Historia
agosto 15, 2026
La polémica visita de Putin a las Islas Kuriles devuelve las relaciones Japón‑Rusia a una senda de confrontación
La primera visita de Putin a Iturup ha agudizado una disputa territorial que nunca terminó, con Moscú reafirmando su soberanía y Tokio advirtiendo de que el gesto socava cualquier perspectiva de mejorar las relaciones.
La primera visita de Vladimir Putin a las disputadas Islas Kuriles ha convertido una larga disputa territorial en una nueva confrontación diplomática, obligando a Japón y Rusia a defender versiones marcadamente incompatibles del orden de posguerra.

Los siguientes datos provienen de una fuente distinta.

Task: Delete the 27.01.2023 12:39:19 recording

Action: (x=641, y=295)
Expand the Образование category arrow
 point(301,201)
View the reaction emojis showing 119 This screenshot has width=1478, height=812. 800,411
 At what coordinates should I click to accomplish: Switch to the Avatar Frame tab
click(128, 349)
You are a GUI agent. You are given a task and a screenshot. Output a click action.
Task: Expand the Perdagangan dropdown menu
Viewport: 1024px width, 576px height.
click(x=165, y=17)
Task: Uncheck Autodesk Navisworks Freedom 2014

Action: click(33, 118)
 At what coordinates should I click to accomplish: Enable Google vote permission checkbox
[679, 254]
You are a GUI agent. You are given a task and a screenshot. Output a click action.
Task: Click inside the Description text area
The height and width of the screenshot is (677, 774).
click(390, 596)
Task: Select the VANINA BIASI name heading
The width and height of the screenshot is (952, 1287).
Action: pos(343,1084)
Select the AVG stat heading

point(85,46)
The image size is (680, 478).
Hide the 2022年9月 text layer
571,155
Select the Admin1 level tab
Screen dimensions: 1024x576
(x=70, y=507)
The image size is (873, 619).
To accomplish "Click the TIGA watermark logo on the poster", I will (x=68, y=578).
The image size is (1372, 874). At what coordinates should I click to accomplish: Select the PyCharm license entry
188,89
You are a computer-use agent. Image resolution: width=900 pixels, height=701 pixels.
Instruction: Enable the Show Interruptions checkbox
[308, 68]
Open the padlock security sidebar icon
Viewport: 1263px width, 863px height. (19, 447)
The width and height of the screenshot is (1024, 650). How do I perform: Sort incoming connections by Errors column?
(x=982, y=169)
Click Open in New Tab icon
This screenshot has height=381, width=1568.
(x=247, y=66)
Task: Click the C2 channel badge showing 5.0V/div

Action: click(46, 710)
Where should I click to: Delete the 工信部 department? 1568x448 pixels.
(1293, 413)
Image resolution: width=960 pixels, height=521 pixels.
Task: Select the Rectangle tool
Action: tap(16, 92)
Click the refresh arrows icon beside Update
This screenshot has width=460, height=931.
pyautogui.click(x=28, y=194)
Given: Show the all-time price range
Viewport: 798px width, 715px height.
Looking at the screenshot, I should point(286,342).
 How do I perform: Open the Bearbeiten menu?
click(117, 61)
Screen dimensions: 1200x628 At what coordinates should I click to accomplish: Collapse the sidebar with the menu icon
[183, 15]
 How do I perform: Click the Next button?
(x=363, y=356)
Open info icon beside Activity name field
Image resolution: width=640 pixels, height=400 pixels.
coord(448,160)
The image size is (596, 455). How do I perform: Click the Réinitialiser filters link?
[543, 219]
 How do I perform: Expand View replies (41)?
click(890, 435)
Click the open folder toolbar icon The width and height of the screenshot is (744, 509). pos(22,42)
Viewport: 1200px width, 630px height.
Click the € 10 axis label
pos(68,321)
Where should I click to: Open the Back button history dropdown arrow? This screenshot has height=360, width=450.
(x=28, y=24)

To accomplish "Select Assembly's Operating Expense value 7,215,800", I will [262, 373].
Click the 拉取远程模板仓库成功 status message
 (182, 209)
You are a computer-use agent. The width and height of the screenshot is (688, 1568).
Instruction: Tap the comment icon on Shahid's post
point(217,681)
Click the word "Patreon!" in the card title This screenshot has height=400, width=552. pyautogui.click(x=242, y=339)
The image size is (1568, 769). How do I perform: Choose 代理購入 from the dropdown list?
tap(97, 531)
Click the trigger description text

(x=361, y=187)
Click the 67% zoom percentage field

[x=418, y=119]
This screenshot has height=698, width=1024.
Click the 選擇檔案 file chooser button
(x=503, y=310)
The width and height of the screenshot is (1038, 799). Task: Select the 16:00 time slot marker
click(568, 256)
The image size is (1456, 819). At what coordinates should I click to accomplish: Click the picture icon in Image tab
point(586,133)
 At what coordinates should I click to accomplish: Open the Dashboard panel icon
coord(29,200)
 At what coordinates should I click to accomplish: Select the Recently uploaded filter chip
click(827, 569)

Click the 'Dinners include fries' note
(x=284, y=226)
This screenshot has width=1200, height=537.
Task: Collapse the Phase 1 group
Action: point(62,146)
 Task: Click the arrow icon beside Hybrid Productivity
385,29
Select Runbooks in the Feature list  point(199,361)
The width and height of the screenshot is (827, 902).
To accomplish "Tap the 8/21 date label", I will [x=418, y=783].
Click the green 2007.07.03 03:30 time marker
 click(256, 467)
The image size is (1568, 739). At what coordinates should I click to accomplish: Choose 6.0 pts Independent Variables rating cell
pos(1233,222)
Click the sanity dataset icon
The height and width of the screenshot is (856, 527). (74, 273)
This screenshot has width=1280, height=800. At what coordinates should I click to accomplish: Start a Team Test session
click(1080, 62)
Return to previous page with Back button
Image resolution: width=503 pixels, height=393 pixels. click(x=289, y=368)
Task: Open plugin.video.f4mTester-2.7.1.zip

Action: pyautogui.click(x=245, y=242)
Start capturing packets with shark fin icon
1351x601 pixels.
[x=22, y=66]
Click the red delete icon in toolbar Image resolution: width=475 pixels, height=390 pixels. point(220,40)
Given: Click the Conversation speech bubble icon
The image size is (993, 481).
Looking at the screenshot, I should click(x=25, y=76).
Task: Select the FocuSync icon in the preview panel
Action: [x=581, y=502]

La respuesta inmediata de Tokio fue de protesta. Un medio conservador describió el viaje como motivo de una objeción formal japonesa, mientras que un informe de tendencia liberal detalló la citación del embajador ruso por parte del ministro de Exteriores Toshimitsu Motegi y la declaración de la primera ministra Sanae Takaichi de que la visita era “absolutamente inaceptable”.1 Tokio afirma que las islas —conocidas en Japón como los Territorios del Norte— pertenecen a Japón “tanto históricamente como en virtud del derecho internacional”, y considera la presencia de Putin allí incompatible con su posición establecida.2
Moscú, por el contrario, presentó la visita como un ejercicio de soberanía indiscutida. Putin recorrió un hospital, se reunió con residentes y visitó una planta de procesado de caviar en Iturup, conocida en Rusia como Etorofu. Posteriormente afirmó que las cuatro islas disputadas estaban reconocidas como rusas en documentos internacionales y acusó a Japón de tratar a Rusia como una amenaza mientras mantiene sus propias reclamaciones territoriales.2
La disputa se remonta a la toma soviética de las islas en las últimas semanas de la segunda guerra mundial. Ha bloqueado un tratado de paz formal, pese a los esfuerzos previos de Shinzo Abe y Putin por reanudar las visitas a tumbas y debatir un arreglo. Esos esfuerzos se deterioraron después de que Japón impusiera sanciones a Rusia tras su invasión de Ucrania en 2022.
Los relatos contrapuestos también ocultan intereses prácticos: las islas controlan un acceso estratégico y ricos caladeros de pesca, mientras que su soberanía sigue ligada a los recuerdos de aproximadamente 17.000 antiguos residentes japoneses y a la presencia actual de unos 20.000 ciudadanos rusos. La visita de Putin no resuelve esa historia; refuerza públicamente la reivindicación de Moscú y reduce el margen de maniobra diplomático de Tokio.